Hacker News new | past | comments | ask | show | jobs | submit login
Show HN: Chromeless – Headless Chrome Automation on AWS Lambda (github.com/graphcool)
385 points by schickling on July 26, 2017 | hide | past | favorite | 89 comments



I'm really excited to finally open-source Chromeless. We've used NightmareJS and similar tools before to run integration tests but these basically added ~20min to each build. With Chromeless we were able to reduce this time to under a minute!

Here is btw a demo playground to try it out: https://chromeless.netlify.com/

Let me know if you have any questions :)


How did you manage to get Chrome headless compiled and running on AWS?

I spent a while looking at this a few months ago to do a similar project (run chrome in headless mode on AWS Lambda) but couldn't get the binary to work.


We're using serverless-chrome for the headless-chrome-on-aws-lambda part. https://github.com/adieuadieu/serverless-chrome

If you're interested in how serverless-chrome works, I wrote an article on how to get headless chrome running on AWS Lambda from scratch here: https://medium.com/@marco.luethy/running-headless-chrome-on-...

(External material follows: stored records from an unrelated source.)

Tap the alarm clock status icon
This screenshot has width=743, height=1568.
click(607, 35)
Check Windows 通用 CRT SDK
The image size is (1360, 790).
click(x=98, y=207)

How difficult would it be to also support google cloud functions and the azure offerings? This seems like a really useful standard tool that lots of people might want to use. CI jobs on pull requests that take seconds instead of minutes = big win!


Azure Container Instances might be good for this: https://azure.microsoft.com/en-us/blog/announcing-azure-cont...

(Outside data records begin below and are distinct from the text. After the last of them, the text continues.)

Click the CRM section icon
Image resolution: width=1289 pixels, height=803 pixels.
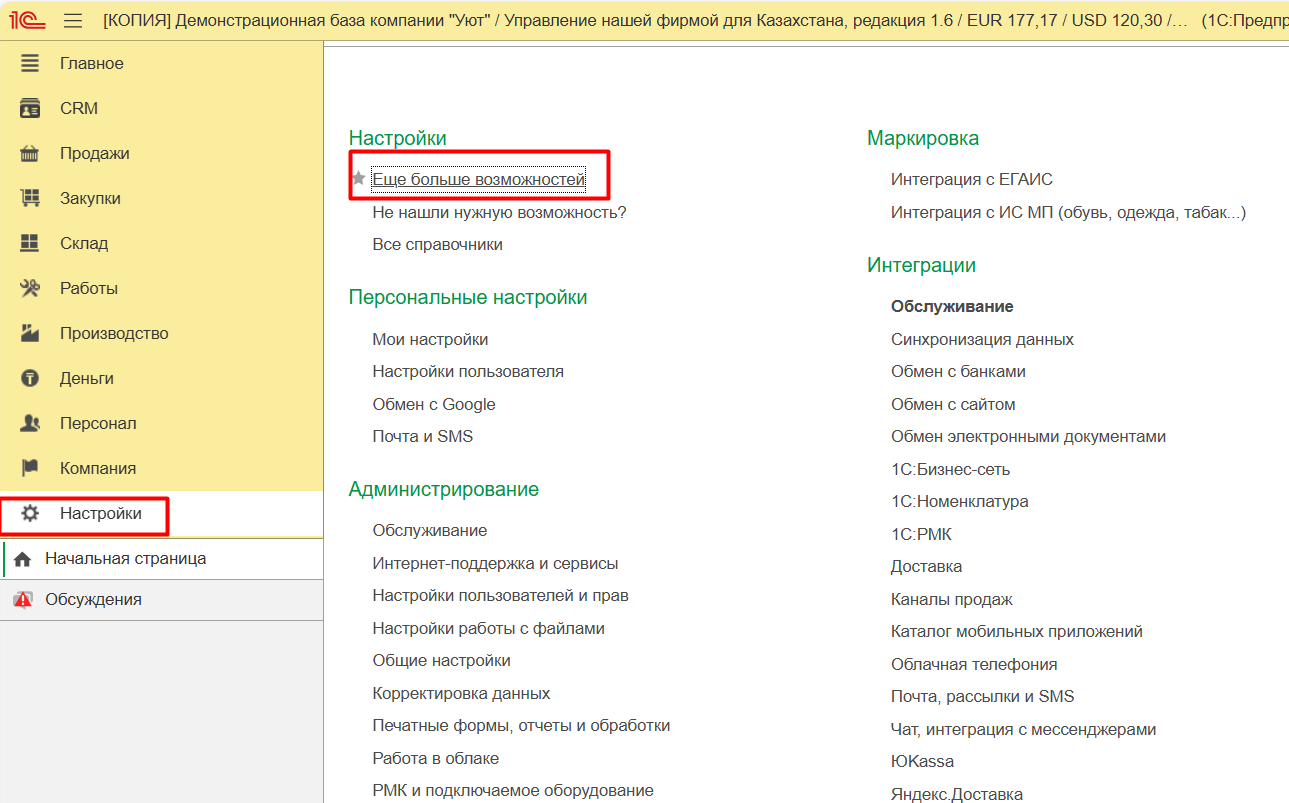pyautogui.click(x=30, y=108)
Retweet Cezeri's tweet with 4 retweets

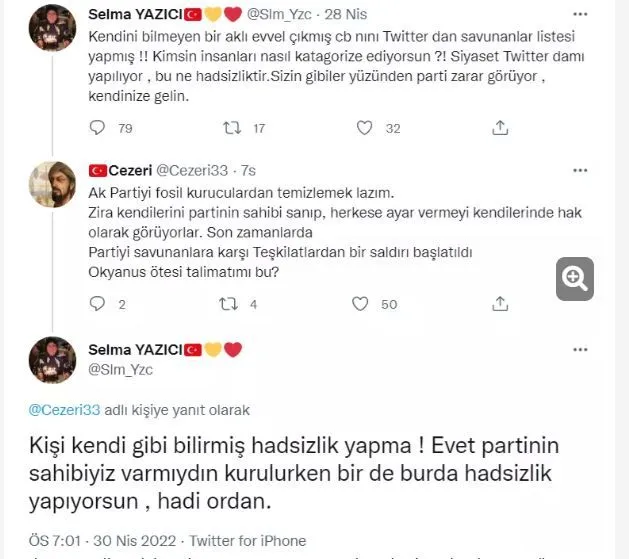coord(228,304)

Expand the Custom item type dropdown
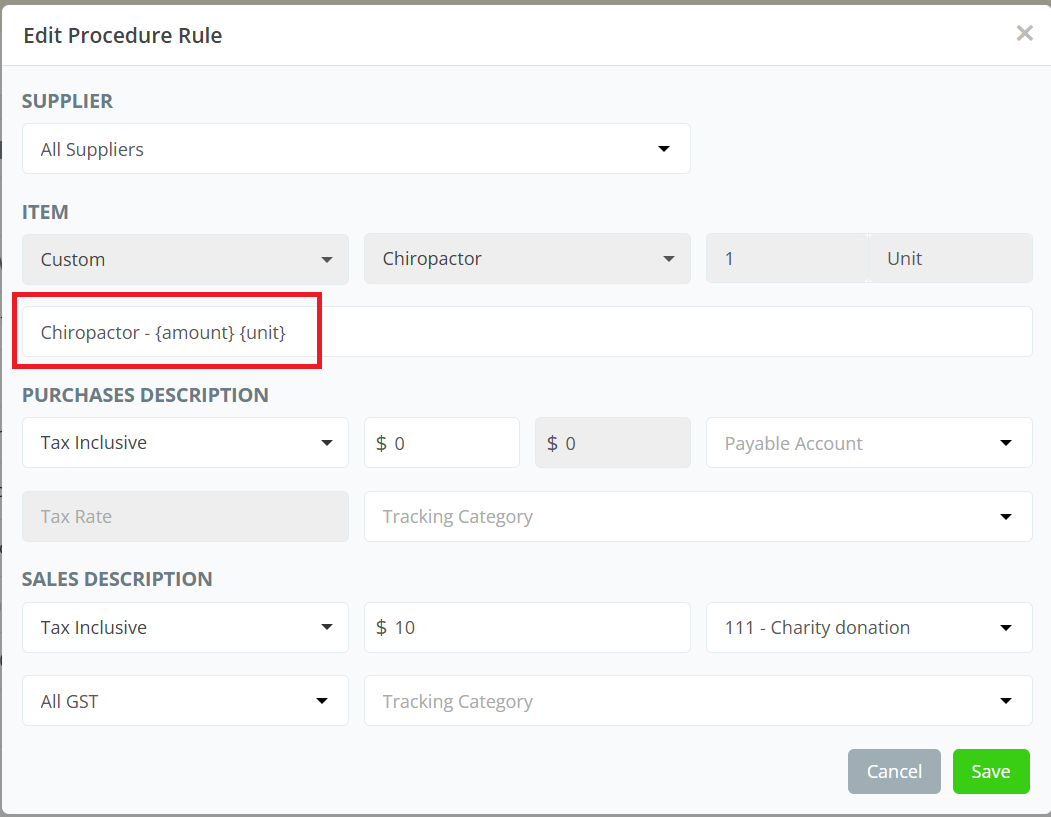[x=185, y=259]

This should actually be pretty easy. There is no reason that this is bound to AWS Lambda. We're more than open to accept PRs that enable multi-cloud support.


+1 for Google Cloud Functions.


shamless plug: i've also written a high level api on top of the chrome remote debugger chrominator [1]

similar idea. chrominator use promises instead of a fluent api. it also follows the selenium w3c spec where possible. it does cool stuff with evaluate and evaluateAsync where it resolves the remote object to something usable.

to be fair there are a few other projects i know about that wrap chrome remote debugger with a high level api:

* autogcd [2]

* ghostjs [3]

[1] https://github.com/jesg/chrominator

[2] https://github.com/wirepair/autogcd

[3] https://github.com/KevinGrandon/ghostjs


Shameless plug: I've been hacking on headless chrome in AWS Lambda but with selenium webdriver support [1], also using the binaries from the serverless-chrome [2] project.

To echo another comment on this thread, headless chrome seems well-positioned to shake up the automated browser testing market. The price—especially with the AWS Lambda free tier—is very, very compelling for a number of projects.

[1] https://github.com/smithclay/lambdium [2] https://github.com/adieuadieu/serverless-chrome


[1] Chrominator looks interesting. jesg/gowan is the maintainer for PhantomJS GhostDriver, so the API looks extensive. Another project that I heard recently is Navalia [4], which uses GraphQL type of queries to run headless Chrome. Also worth noting is Chromy [5] by a Japanese developer; it's one of the earliest to market (released in early May). BackstopJS maintainer also looks to be in active development using Chromy.

[4] https://github.com/joelgriffith/navalia

[5] https://github.com/OnetapInc/chromy


Wrote a post with the list of new entrants to browser automation using headless / visible Chrome -

https://medium.com/@kensoh/chromeless-chrominator-chromy-nav...


This looks great! As the developer of an automated screenshot solution (https://urlbox.io), one of the major pain points when taking screenshots is font-rendering. I wonder how you could install/configure fonts on lambda?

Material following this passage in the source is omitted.